With regard to the "Guarantee of the Implementation of Services through the Commercial Aid Guarantee System", which is the statement in the order column of the written resolution of this case, the plaintiffs' false and exaggeratedness of the advertisement of this case, as seen above, are not expressed, but merely the "Exercise Guarantee System", which was ordered to be advertised at the pre-site (Internet address 3 omitted), and it is difficult to see that the general consumers abutting on the advertisement of this case are able to be able to safely receive the above services through the Commercial Aid Company even if the plaintiffs fail to operate the company any longer due to closure of business, etc. Thus, it is reasonable to see that the plaintiffs' offering of the above part of the disposition of this case, excluding the plaintiff's offering of services, is a product guaranteed through the Commercial Aid Guarantee System, and thus, it is reasonable to see that the plaintiff's offering of services was unlawful or likely to hinder the conclusion that the plaintiff's offering of the corrective order of this case's offering of services is a part of the disposition of this case's offering of services, and thus, it is reasonable to excluding the payment order of the plaintiff's offering of services.

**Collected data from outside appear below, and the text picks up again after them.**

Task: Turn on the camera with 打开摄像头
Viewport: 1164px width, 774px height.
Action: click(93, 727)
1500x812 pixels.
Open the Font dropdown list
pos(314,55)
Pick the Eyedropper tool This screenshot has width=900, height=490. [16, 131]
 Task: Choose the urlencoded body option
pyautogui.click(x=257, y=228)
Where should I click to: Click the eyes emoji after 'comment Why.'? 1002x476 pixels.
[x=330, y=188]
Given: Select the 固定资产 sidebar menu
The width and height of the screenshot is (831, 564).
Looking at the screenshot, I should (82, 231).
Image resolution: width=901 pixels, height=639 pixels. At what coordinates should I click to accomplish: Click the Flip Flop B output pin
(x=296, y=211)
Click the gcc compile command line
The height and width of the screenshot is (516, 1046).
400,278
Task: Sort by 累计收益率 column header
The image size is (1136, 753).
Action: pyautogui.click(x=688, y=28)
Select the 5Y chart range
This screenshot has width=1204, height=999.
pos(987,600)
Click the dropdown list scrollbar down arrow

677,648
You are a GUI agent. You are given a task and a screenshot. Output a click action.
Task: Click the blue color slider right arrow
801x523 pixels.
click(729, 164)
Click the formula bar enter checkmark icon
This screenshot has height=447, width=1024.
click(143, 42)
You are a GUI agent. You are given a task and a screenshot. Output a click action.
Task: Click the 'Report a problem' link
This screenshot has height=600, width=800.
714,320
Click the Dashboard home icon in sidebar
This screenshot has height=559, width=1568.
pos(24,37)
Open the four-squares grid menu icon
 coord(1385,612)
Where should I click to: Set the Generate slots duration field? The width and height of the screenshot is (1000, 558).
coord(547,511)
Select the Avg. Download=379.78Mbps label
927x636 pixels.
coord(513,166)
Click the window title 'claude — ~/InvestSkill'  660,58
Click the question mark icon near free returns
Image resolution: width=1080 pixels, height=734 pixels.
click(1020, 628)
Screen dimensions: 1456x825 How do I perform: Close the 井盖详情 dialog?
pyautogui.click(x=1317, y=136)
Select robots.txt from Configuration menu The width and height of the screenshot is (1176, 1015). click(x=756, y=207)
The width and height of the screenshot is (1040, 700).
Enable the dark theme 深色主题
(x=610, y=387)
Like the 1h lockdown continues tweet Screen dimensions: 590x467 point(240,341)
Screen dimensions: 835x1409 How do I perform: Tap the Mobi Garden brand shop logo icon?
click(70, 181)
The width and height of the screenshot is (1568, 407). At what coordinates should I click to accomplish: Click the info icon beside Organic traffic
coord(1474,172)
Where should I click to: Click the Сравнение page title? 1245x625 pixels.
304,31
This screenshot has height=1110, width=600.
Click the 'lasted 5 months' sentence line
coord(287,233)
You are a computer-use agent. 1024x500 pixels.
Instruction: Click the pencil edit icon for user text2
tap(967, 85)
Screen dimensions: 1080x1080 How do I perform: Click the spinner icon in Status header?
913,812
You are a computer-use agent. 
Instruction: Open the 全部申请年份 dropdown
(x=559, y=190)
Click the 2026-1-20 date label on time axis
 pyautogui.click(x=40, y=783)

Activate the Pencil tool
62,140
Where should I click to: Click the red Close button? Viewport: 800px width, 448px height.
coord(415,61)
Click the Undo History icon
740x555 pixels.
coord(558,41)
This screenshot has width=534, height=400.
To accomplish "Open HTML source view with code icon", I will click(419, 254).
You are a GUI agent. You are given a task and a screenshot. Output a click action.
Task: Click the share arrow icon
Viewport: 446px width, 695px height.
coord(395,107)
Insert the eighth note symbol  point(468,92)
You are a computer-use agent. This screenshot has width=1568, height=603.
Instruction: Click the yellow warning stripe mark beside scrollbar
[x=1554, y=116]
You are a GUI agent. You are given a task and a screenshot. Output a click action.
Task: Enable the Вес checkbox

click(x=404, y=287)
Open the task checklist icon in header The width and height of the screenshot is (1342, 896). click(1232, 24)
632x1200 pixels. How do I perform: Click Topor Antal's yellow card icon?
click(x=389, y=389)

(C) Advertisement that complies with standard terms and conditions

The plaintiffs' compliance advertisements are likely to mislead or mislead consumers as being no less favorable than the standard terms and conditions. (1) It is reasonable in terms of the following: (2) it is reasonable in terms of the integrity of the ordinary terms and conditions to allow the plaintiffs to return advance payment when they offer their services to early members; (2) there is no ground to interpret that the provision that "the company must cooperate with it;" when the standardized terms and conditions stipulate a change in the area where the services are to be provided due to the reasons of the members; (3) it cannot be deemed that the standard terms and conditions are unreasonable or unreasonable to impose the expenses on the members who are the causes of the occurrence of additional costs; and (3) it is unreasonable to consider that the basic terms and conditions are not clearly defined in the standard terms and conditions after the plaintiffs' arrival in the event site due to reasons attributable to the members; and (4) it is unreasonable to consider that the basic terms and conditions are less unreasonable than that of the plaintiffs' daily life beneficiaries who are subject to disposition, and that the plaintiffs' basic terms and conditions are not subject to redemption before the cancellation of the standard terms and conditions.

3. Conclusion

If so, the claims of the plaintiff Bolim Development Co., Ltd., Bolimf Co., Ltd., Bolimf Co., Ltd., and Bolimf Co., Ltd. are accepted on the grounds of their reasoning, and the claims of the plaintiff Bolimf Co., Ltd. are justified only for the part of seeking the revocation of each corrective order stipulated in Articles 1-b and 2-b of the correction order and the penalty surcharge payment order. The remaining claims are dismissed as they are without merit. It is so decided as per Disposition.